La decisión de mover las Finales a Indian Wells se produce tras un exitoso período de dos años en Riad. Sin embargo, las voces críticas, incluidas las de antiguas figuras del tenis femenino, han crecido en los últimos tiempos, cuestionando la idoneidad de Arabia Saudita como anfitrión de eventos deportivos de gran envergadura. La presión por parte de estas figuras, sumada a la disminución de las inversiones en el ámbito deportivo por parte del país árabe, ha llevado a la WTA a replantear su relación con esta sede.

La WTA destacó que el Indian Wells Tennis Garden representa un escenario ideal para las Finales, resaltando la calidad de sus instalaciones y la pasión de su afición.
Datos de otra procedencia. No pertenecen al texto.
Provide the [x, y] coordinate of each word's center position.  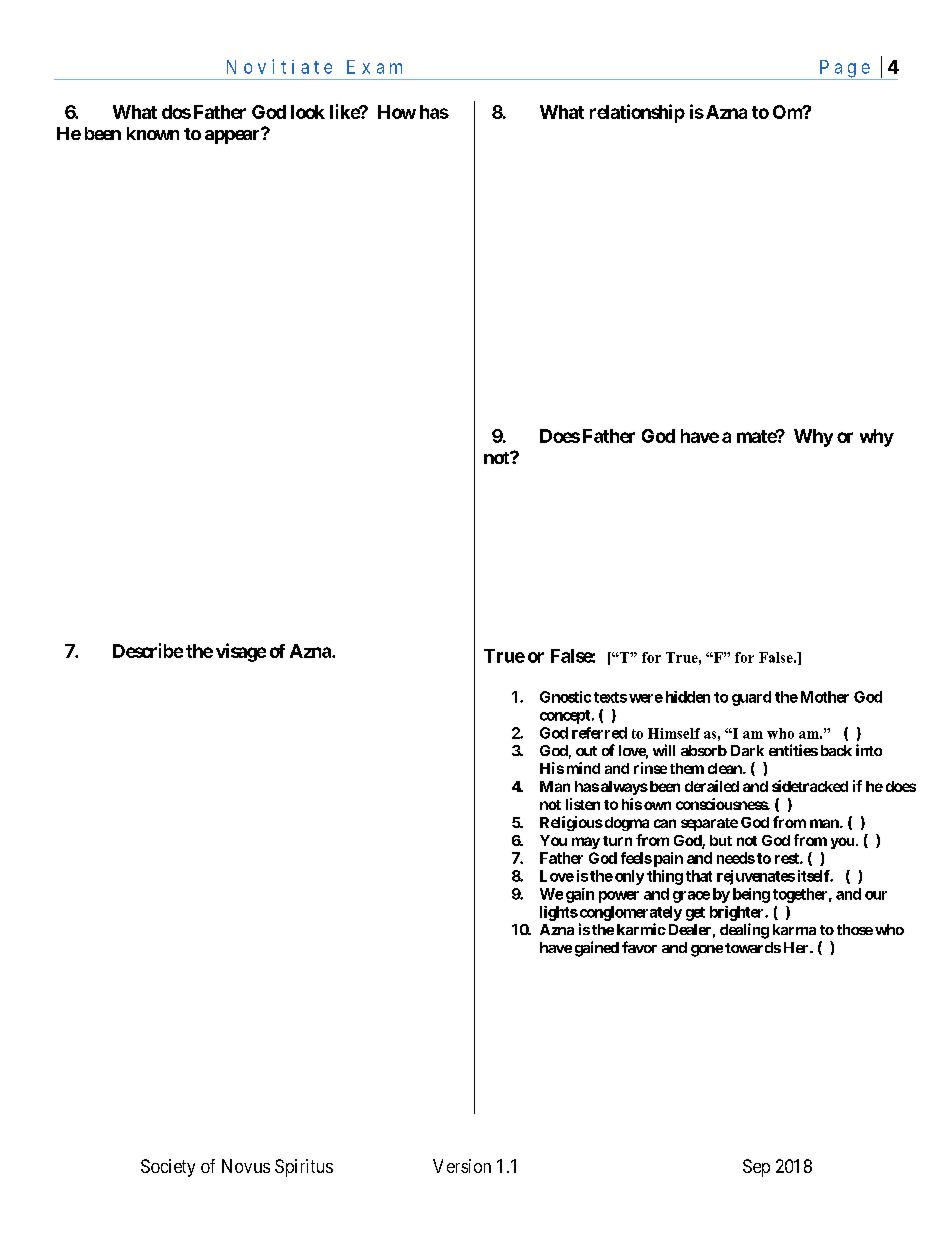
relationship [637, 113]
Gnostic [565, 697]
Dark [747, 750]
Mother [823, 697]
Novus [246, 1166]
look [308, 112]
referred [599, 733]
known [153, 133]
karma [794, 929]
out [586, 751]
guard [751, 698]
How [397, 112]
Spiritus [304, 1168]
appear [233, 136]
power [619, 897]
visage [241, 652]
Valerie Camillo, presidenta de la WTA, expresó su entusiasmo por llevar el evento a California, enfatizando que el lugar no solo cuenta con la infraestructura necesaria, sino que también tiene un historial comprobado en la organización de eventos de tenis de alto nivel. “Estamos muy emocionados de llevar las Finales al sur de California y continuar fortaleciendo uno de los campeonatos más relevantes en el ámbito deportivo internacional”, afirmó Camillo.
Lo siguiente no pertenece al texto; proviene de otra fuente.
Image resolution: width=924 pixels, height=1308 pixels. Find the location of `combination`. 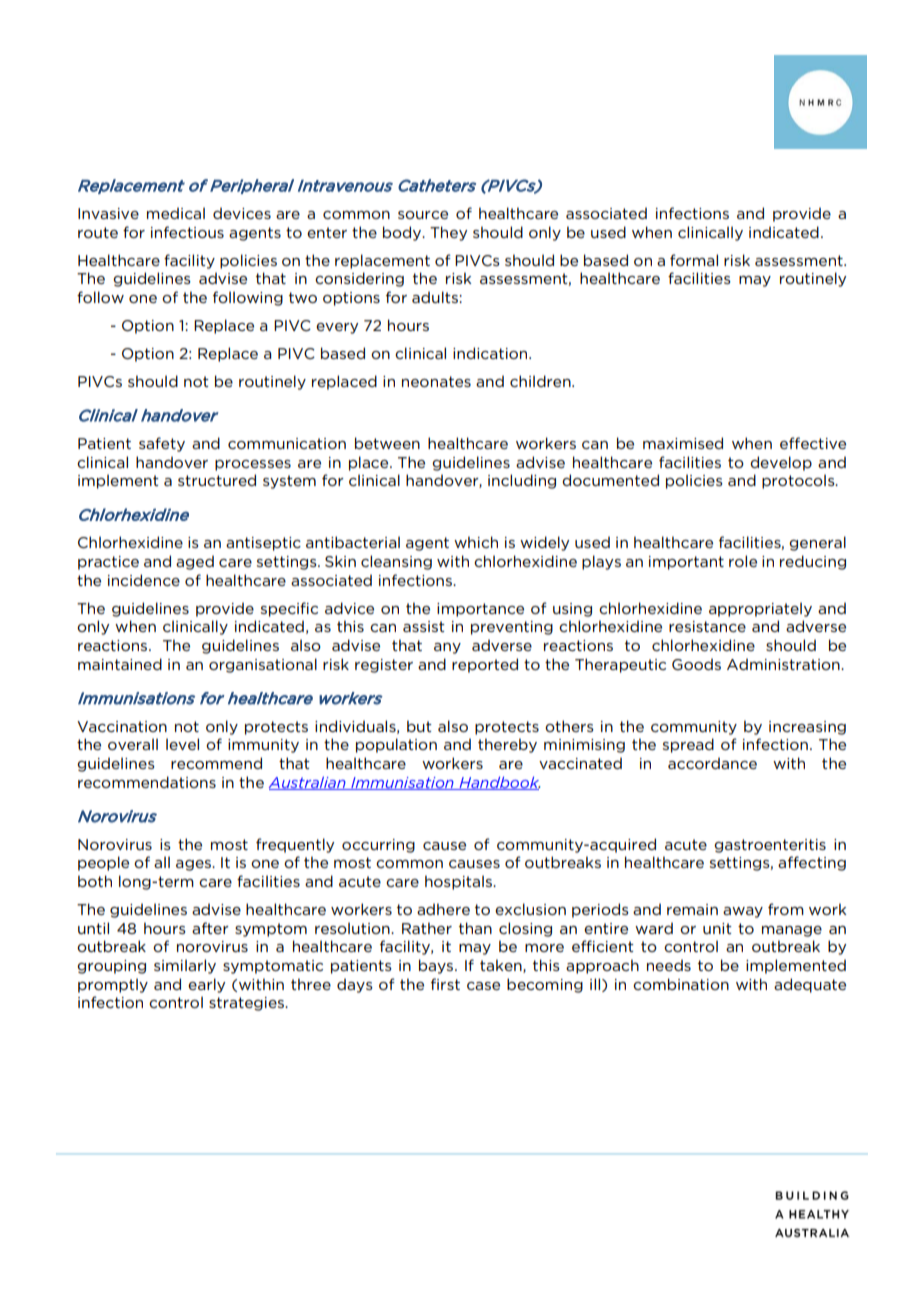

combination is located at coordinates (681, 984).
El Indian Wells Tennis Garden, conocido por albergar el BNP Paribas Open, se ha convertido en un referente dentro del circuito profesional. Su capacidad para ofrecer experiencias excepcionales tanto para jugadores como para aficionados lo convierte en un lugar privilegiado. Philippe Dore, director de Marketing del recinto, también compartió su entusiasmo, subrayando que recibir a las mejores jugadoras del mundo es una “magnífica oportunidad para celebrar el tenis femenino”.

Este cambio de sede es un reflejo de la evolución que está experimentando la WTA en su búsqueda de ser un organismo más inclusivo y consciente de las realidades sociales y políticas de los países donde realiza sus eventos. La WTA ha dejado en claro que su prioridad es garantizar un entorno donde las atletas puedan competir y ser valoradas sin el trasfondo de tensiones políticas o violaciones a los derechos humanos.
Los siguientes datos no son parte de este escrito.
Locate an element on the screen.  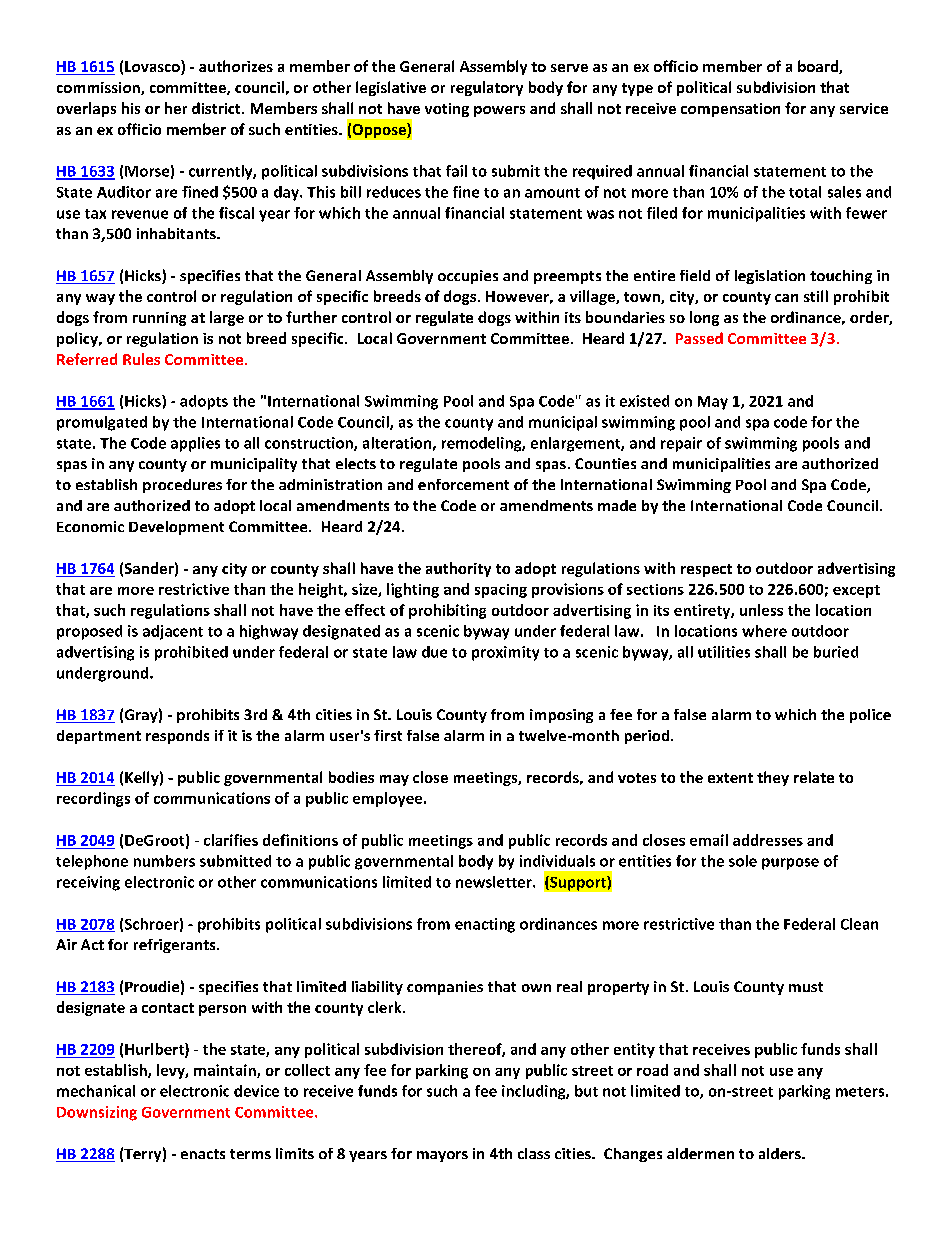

Con la llegada de las Finales a Indian Wells, la WTA espera no solo mantener el legado de un torneo emblemático, sino también aprovechar el impulso de uno de los eventos más destacados del deporte femenino. La organización ha agradecido a sus socios del Indian Wells Tennis Garden por su disposición y colaboración, elementos clave para asegurar el éxito de las Finales en su nueva ubicación. Sin duda, este cambio representa una nueva era para el tenis femenino, donde el compromiso con la ética y los derechos humanos se alza como un pilar fundamental en la organización de eventos deportivos.